Вдруг что-то толкнуло изнутри, согнуло пополам: его стошнило, он равнодушно вытер рот руками. Хойре подбежал, повел к реке, вымыл ему руки и лицо, как маленькому. Акамие все время отворачивался от реки, смотрел под старый мост.
На дороге показалась повозка, запряженная парой пятнистых широкорогих волов. Ан-Реддиль примчался верхом, не успел спешиться, как Акамие, вырвавшись у Хойре, подбежал к нему:
- Вот - погибшие из-за меня. Погляди, нет ли среди них твоих друзей.
Что-то неладно было с лицом и голосом царя. Он так говорил, словно сомневался, то ли самое он слышит, что произносит. Ан-Реддиль сошел с коня и пошел посмотреть, в чем дело. Хойре объяснил ему про засаду.
- Вот, ан-Реддиль, не видишь ли среди них своих знакомых? - шел за ними Акамие, голос жалкий.
- Вижу, и не одного, - вздохнул ан-Реддиль. - А зачем они сюда приехали?
- Затем, что я не повел их в поход. Им нужны были походы и слава. А я им этого не дал.
- В этот поход они выступили сами, - отрезал ан-Реддиль. - Милостиво с ними обошлись, что не подвергли тому, чему они хотели подвергнуть тебя.
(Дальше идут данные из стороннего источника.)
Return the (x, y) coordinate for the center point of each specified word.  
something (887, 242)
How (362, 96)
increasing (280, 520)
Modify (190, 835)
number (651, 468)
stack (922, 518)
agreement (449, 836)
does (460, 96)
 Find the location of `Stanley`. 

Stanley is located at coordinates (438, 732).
Акамие поежился, стоя на солнцепеке, и ничего не сказал.
- Если ты жалеешь о них, что тогда мне сделать? - настаивал ан-Реддиль. - Разве не мои песни привели их сюда?
Хойре знаком показал ему, чтобы продолжал. Но Акамие уже очнулся.
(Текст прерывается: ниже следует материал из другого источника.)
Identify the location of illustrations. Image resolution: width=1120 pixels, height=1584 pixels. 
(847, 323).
- Что ты, ан-Реддиль, нет твоей вины в их смерти! - воскликнул он, словно проснувшись, и схватил улимца за руку. - Если бы им не нравились твои песни, они не пели бы их. А они их пели, когда и ты перестал.
- Но я начал.
- Был бы другой, - покачал головой Акамие. - Горько это и страшно. Но нам надлежит позаботиться о наших спутниках.
А Хойре уже было опасался, что царь утратит разум.
О том, как они тронулись в путь
Акамие же нашел старшего из ашананшеди и сказал:
- Отведи нас в Кав-Араван. Это мое владение, подаренное мне Лакхаараа, когда он был повелителем Хайра. Там бьет источник, и даже если нас возьмут в осаду, без воды мы не останемся.
- Это нам подходит, - согласился ашананшеди. - Вокруг - покинутые наши селения, оставленный урожай, и если будет нужда, мы всегда сможем выбраться из замка для охоты. Даже если войско придет, чтобы осадить замок, лазутчиков у них нет. И замок, мой господин, неудобен для осады: есть одна дорога, чтобы подняться к нему, и он прилеплен к скале и висит над обрывом. Осажденным некого бояться, кроме опытных лазутчиков, но мы-то как раз будем внутри.
- Но я не царь больше, - сказал Акамие.- Вас уже ничто не держит. Разве вы не уйдете?
- Разве ты забыл, что отпустил нас властью Сирина и именем Ашанана? Мы служим не царю Хайра, а тебе, пока ты жив. А теперь - пора торопиться. Один из этих, - ашананшеди махнул рукой в сторону моста, взгляд Акамие дернулся за рукой и метнулся обратно. - Один из этих был жив, и я допросил его. Они должны были отвезти тебя во дворец, после всего. Знаешь, к кому?